Marta and Leslie

It was early morning on March 13, 2000, when Leslie Bulbuk was awakened by a phone call from her partner, Marta Donayre.
"Marta told me her company was about to be acquired by a company in Texas and that she might be laid off due to job duplications," Bulbuk says. "She said I should find myself a nice American girl, someone who wouldn't have to leave the country if she lost her job."

Although Donayre had a H-1B visa—which allows professional workers from other countries to work in the United States for up to six years, she would have to return to her native Brazil if she was laid off and couldn't find a new job within 10 days. Bulbuk, a U.S. citizen, doesn't have the same legal rights to sponsor Donayre to stay in the United States as heterosexual U.S. citizens do.

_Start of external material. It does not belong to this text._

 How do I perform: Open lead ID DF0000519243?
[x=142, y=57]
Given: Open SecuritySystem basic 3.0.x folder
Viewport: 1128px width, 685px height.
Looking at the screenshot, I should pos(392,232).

"That was when we first felt the sting of discrimination against same-sex binational couples," Bulbuk says. Read story, "Immigration won't recognize gay unions" by I-chun Che, The Sun, January 29, 2003)

(Photo: by Jacqueline Ramseyer, The Sun. Marta Donayre (left), a Brazilian immigrant in the United States on asylum, and Leslie Bulbuk are co-founders of Love Sees No Borders, a Sunnyvale group that publicizes the plight of same-sex binational couples and their fight to remain together in the United States.)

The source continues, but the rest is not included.